Reputation: 51
I was going through this Apache Spark documentation, and it mentions that:
When running Spark on YARN in
cluster
mode, environment variables need to be set using thespark.yarn.appMasterEnv.[EnvironmentVariableName]
property in yourconf/spark-defaults.conf
file.
I am running my EMR cluster on AWS data pipeline. I wanted to know that where do I have to edit this conf file. Also, if I create my own custom conf file, and specify it as part of --configurations
(in the spark-submit), will it solve my use-case?
Upvotes: 4
Views: 10223
Reputation: 85
For future reference you could directly pass the environment variable when creating the EMR cluster using the Configurations parameter as described in the docs here.

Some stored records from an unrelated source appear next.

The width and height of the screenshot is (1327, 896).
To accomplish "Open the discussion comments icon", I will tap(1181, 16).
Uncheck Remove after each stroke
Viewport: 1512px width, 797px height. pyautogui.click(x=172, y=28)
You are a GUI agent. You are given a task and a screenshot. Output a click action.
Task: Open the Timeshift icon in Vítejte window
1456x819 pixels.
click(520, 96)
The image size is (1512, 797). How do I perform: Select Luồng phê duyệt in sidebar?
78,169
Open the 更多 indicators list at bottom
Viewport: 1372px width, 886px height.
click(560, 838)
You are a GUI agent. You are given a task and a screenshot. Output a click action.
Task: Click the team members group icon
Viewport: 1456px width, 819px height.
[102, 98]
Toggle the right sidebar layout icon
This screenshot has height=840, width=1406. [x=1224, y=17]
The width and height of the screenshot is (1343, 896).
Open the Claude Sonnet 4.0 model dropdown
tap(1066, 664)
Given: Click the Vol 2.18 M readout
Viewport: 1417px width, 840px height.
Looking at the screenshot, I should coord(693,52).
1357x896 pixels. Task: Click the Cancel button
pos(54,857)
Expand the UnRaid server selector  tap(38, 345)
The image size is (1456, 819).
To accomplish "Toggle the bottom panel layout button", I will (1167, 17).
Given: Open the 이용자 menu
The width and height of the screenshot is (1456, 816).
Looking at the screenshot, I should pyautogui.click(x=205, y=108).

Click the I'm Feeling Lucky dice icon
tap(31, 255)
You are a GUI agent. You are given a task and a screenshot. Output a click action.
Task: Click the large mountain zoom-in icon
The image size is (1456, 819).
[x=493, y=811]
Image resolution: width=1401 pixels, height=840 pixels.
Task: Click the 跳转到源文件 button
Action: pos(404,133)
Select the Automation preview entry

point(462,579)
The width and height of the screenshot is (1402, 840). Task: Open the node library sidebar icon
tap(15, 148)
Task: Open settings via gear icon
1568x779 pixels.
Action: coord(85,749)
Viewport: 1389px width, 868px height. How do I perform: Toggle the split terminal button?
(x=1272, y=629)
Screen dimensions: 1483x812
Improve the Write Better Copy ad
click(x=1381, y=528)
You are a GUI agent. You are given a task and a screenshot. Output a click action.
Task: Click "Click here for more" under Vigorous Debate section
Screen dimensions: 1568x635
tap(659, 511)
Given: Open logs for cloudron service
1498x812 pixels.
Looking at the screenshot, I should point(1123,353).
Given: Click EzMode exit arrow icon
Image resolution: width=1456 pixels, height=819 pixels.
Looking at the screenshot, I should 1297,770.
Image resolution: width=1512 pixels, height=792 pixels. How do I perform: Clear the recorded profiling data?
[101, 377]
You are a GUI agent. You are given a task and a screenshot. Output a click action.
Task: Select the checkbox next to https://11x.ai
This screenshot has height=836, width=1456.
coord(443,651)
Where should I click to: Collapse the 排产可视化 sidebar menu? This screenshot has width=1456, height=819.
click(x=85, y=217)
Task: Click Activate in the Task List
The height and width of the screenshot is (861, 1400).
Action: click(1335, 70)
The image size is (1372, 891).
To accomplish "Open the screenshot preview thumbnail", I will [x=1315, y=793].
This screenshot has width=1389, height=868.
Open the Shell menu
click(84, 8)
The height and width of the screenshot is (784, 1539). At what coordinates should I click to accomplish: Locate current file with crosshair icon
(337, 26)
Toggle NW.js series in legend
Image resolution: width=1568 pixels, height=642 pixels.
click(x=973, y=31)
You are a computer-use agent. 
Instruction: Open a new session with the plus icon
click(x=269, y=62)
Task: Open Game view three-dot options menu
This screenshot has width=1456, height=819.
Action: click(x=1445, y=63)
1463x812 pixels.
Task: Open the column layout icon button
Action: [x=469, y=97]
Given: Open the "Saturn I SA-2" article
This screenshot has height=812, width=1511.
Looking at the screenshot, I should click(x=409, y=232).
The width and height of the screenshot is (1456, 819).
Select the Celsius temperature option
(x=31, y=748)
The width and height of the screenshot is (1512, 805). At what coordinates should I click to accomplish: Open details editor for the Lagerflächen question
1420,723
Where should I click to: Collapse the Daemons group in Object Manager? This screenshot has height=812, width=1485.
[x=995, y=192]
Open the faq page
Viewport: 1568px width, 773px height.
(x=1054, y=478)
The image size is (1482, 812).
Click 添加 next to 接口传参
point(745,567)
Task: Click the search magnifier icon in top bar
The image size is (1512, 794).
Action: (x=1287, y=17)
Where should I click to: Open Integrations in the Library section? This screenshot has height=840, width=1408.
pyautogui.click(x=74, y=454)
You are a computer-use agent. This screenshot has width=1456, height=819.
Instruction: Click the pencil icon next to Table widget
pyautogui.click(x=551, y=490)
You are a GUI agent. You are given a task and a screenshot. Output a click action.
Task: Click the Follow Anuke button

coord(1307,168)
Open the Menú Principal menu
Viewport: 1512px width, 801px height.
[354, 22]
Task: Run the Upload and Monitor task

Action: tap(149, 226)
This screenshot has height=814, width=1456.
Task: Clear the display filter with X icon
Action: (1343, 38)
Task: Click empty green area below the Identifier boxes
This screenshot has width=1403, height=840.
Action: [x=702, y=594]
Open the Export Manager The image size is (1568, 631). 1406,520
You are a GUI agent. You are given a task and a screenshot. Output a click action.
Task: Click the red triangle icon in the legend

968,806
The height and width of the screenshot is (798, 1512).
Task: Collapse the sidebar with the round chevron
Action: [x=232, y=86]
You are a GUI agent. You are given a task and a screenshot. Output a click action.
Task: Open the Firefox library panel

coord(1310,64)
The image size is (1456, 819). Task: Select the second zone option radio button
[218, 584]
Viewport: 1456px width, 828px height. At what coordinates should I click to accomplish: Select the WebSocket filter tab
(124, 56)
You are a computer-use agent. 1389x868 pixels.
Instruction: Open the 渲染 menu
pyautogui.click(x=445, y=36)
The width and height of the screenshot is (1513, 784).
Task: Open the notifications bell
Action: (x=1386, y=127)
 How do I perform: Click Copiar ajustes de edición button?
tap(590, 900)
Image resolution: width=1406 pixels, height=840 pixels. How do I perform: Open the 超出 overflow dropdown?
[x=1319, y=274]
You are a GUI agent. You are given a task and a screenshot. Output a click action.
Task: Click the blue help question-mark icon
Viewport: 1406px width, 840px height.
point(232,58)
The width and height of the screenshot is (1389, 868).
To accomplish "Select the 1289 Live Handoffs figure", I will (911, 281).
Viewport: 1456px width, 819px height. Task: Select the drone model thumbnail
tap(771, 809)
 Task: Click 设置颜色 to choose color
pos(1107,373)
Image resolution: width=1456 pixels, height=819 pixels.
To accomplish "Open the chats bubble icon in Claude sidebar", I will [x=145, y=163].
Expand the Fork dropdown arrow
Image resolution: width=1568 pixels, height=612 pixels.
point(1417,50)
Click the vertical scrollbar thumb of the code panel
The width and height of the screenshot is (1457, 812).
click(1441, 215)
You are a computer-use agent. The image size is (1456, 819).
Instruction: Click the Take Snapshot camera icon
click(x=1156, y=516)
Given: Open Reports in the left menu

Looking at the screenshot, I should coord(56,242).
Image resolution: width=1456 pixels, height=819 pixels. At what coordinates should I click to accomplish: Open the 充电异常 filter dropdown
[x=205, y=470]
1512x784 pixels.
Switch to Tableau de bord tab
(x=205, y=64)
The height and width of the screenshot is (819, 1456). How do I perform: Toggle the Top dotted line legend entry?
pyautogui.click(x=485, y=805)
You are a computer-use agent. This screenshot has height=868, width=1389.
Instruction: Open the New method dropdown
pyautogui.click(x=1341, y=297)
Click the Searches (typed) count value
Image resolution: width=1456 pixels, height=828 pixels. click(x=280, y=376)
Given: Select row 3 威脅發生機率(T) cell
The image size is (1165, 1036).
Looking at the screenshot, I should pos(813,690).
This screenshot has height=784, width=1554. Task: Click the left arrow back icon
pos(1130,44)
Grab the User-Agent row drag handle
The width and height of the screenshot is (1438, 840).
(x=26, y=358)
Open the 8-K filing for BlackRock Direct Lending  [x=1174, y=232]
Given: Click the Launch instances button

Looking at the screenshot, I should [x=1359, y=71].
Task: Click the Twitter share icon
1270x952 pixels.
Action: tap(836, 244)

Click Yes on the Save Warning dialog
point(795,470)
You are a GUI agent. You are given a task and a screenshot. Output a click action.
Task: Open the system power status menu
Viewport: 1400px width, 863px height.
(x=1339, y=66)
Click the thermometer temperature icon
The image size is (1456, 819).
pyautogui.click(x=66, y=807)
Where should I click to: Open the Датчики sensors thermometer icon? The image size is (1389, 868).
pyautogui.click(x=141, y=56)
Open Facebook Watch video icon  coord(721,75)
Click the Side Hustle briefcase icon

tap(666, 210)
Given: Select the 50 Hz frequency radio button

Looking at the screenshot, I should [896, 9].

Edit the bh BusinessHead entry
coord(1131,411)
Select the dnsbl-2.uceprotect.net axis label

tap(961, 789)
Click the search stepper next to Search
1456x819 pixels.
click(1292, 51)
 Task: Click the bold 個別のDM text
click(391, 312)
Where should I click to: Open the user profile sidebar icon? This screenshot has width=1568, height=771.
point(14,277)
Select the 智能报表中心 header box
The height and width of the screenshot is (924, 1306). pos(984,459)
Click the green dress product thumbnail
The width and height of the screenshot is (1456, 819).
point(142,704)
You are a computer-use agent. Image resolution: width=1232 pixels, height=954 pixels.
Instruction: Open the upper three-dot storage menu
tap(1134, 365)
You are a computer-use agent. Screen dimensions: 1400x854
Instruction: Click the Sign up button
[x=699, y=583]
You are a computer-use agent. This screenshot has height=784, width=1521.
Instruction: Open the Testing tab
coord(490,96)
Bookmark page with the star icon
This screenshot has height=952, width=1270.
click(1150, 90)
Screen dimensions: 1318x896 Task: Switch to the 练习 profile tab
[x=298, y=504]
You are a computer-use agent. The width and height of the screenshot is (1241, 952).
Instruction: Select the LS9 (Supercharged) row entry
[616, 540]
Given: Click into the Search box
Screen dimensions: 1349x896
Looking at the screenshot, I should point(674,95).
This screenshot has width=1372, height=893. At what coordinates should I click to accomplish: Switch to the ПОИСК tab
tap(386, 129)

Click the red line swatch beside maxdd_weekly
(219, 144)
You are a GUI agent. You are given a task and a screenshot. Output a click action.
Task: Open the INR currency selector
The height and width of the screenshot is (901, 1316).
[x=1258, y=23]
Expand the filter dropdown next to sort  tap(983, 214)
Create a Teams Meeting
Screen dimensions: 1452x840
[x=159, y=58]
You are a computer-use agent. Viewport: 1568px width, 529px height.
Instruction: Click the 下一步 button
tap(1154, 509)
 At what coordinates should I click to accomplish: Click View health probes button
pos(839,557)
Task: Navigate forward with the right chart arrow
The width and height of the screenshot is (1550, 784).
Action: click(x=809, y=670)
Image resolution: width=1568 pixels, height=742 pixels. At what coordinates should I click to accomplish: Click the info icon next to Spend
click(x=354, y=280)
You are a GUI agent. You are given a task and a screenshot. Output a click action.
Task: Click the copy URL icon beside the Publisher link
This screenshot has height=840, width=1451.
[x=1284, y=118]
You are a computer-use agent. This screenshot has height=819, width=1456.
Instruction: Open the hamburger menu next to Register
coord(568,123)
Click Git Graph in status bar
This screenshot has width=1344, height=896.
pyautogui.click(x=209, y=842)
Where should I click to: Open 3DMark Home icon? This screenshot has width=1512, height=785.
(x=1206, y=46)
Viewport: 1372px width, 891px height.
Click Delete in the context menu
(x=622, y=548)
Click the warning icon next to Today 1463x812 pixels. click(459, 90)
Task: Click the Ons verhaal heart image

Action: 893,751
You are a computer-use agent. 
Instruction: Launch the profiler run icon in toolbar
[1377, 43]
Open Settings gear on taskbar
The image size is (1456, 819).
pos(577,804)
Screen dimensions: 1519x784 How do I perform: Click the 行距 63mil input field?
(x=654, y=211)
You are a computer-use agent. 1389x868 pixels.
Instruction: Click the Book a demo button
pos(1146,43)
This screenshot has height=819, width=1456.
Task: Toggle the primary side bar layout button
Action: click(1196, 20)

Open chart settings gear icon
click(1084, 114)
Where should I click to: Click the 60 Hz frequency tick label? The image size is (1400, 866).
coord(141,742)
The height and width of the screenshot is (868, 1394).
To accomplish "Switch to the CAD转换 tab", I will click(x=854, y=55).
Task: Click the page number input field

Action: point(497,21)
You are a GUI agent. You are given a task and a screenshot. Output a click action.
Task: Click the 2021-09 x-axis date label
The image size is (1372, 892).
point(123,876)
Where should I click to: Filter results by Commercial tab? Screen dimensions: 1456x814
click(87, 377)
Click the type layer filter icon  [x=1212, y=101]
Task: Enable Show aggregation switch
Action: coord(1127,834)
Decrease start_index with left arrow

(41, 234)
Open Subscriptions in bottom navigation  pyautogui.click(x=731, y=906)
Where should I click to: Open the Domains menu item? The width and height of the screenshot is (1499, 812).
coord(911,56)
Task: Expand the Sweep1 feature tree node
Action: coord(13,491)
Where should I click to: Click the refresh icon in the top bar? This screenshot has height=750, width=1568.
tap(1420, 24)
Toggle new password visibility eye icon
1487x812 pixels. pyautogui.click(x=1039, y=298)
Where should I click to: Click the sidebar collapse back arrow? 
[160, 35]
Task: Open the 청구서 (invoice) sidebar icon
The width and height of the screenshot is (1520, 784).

Specifically, the spark-defaults
file can be modified by passing a configuration JSON as follows:
{
'Classification': 'spark-defaults',
'Properties': {
'spark.yarn.appMasterEnv.[EnvironmentVariableName]' = 'some_value',
'spark.executorEnv.[EnvironmentVariableName]': 'some_other_value'
}
},
Where spark.yarn.appMasterEnv.[EnvironmentVariableName]
would be used to pass a variable in cluster mode using YARN (here). And spark.executorEnv.[EnvironmentVariableName]
to pass a variable to the executor process (here).
Upvotes: 1
Reputation: 2360
One way to do it, is the following: (The tricky part is that you might need to setup the environment variables on both executor and driver parameters)
spark-submit \
--driver-memory 2g \
--executor-memory 4g \
--conf spark.executor.instances=4 \
--conf spark.driver.extraJavaOptions="-DENV_KEY=ENV_VALUE" \
--conf spark.executor.extraJavaOptions="-DENV_KEY=ENV_VALUE" \
--master yarn \
--deploy-mode cluster\
--class com.industry.class.name \
assembly-jar.jar
I have tested it in EMR and client mode but should work on cluster mode as well.
Upvotes: 3